Sarazanmai, Desire, and Judgment
(Slightly spoilery up through ep 7)
I've seen Sarazanmai referred to as "kink-shaming" a few times, and while I totally see where that's coming from, I feel like if anything, the narrative is going in the opposite direction. The zombies' desires are all kinky, absolutely, and yeah, they're always revealed in a jokey way, but at the same time—the problem in the story is not the kinks themselves, the problem is that they did bad things in the ways they acted on them. Which actions in many cases probably stemmed from the fact that they saw these desires as shameful things to keep secret, because that's… kind of a recurring theme of the show so far.
If anything, judging other people for their secrets basically never ends well. It's pretty much set up from the first episode: when Kazuki tries to steal the first zombie's shirikodama and the zombie protests, Kazuki's immediate response is 'it's your fault for having an embarrasing secret,' but the narrative immediately turns that attitude back on him as blatant hypocrisy when he's horrified by his own secrets getting leaked. After Kazuki's comment that first time, the only people in the shirikodama-stealing scenes saying 'oh no, this is shameful' are the zombies themselves. By contrast, the kids' reactions when they get the shirikodama and see the secret are always just flat-out 'oh, I see, this is what was going on here,' said in a tone that sounds (to me) more like dawning comprehension than judgment.

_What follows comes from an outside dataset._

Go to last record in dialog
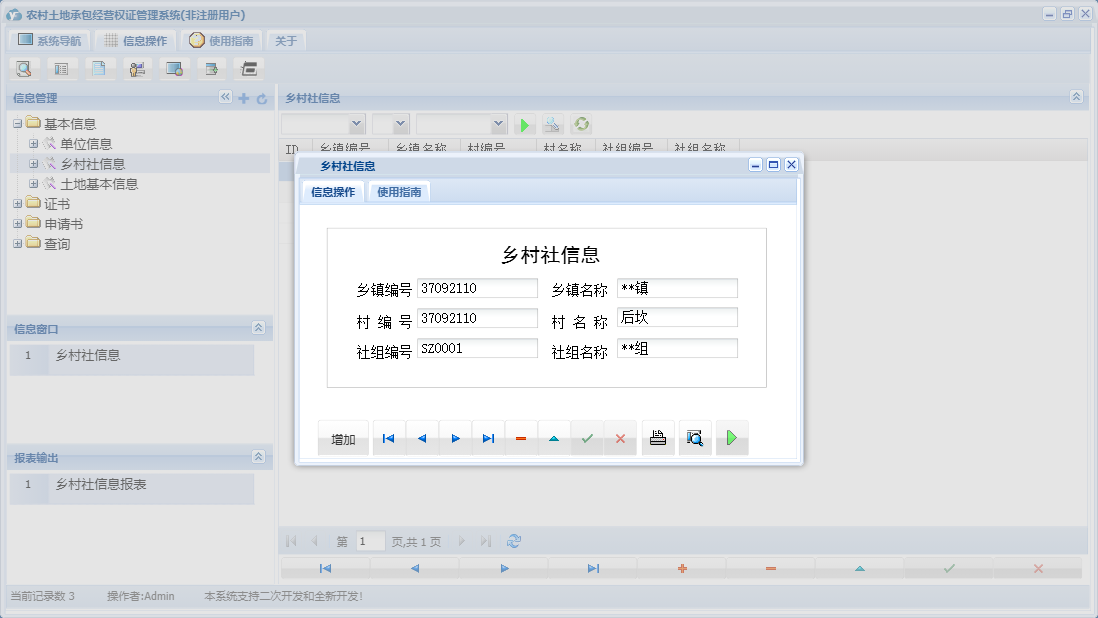This screenshot has height=618, width=1098. tap(488, 438)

Actually, pretty much every time the kids are judgmental after that one instance, it's not about the zombies but about each other's secrets getting leaked, and it keeps getting turned back on them later. Tooi is weirded out by Kazuki's cross-dressing; oh, guess what, Tooi's box had a gun in it, which is maybe a bit bigger of a deal than Kazuki's cosplay. Enta is deeply freaked out by the reveals of Tooi's secrets and tries to paint him as Obviously Untrustworthy; now it turns out that Enta is… doing what Enta's doing. (Note: haven't seen spoilers for ep 8 at the time I write this, but I am assuming it's not going to go well.)
All the central trio have desires they've kept secret, and pretty much all their problems have arisen not from the desires themselves but from an inability to look at and act on them in a healthy way; they've all been driven to do stupid things, and bad things, to greater or lesser degrees of "bad." But things have a chance at getting better for them not when they stop desiring, but when they find a way to be more honest about what they want, and to find ways to balance their own desires with everyone else's.
Which makes sense, as the way we're told the shirikodama work paints desire (in whatever form it takes) as literally integral to human existence. People will always want what they want, and they'll always have things they want to keep secret; it's how they act on those desires that's good or bad, and that lets them strengthen their connections to others or isolates them further. It's through seeing everyone else's secrets that the kids are (hopefully) starting to understand this, I think, and—back to the zombies' kinks—the zombies feel to me like they're basically just one more piece of that puzzle.